# [RECORDED INFORMATION]
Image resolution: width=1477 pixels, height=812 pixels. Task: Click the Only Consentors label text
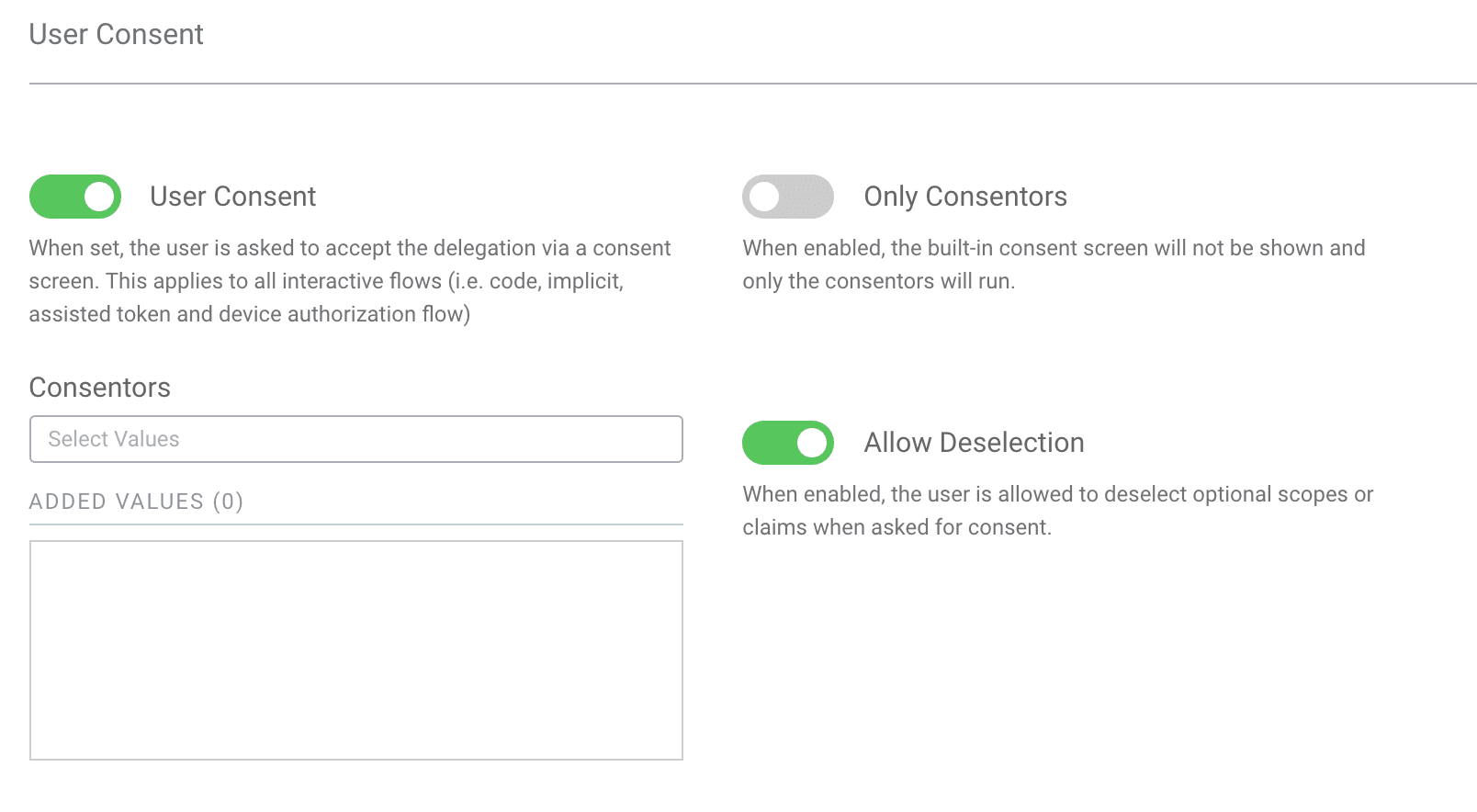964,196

...

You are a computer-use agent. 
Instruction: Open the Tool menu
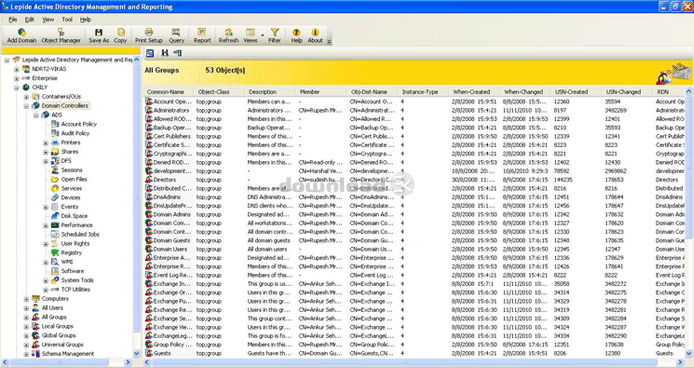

---

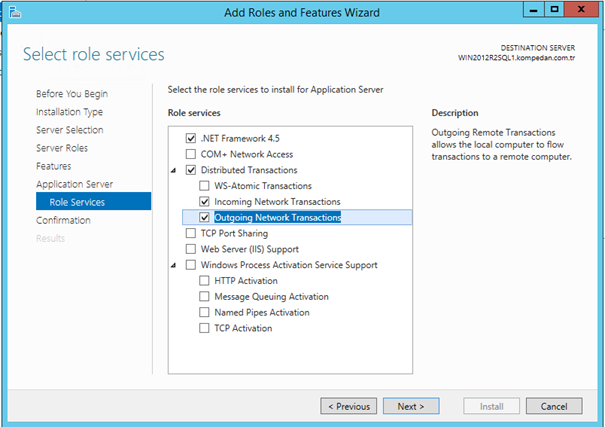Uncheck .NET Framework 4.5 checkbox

# [WHAT THIS TASK INVOLVES]
In the listing above, find the line with "You are a computer-use agent." and the line with "Instruction: Open the Tool menu", then print exactly those two lines and every line between them, and nothing more.

# [ANSWER SPACE]
You are a computer-use agent. 
Instruction: Open the Tool menu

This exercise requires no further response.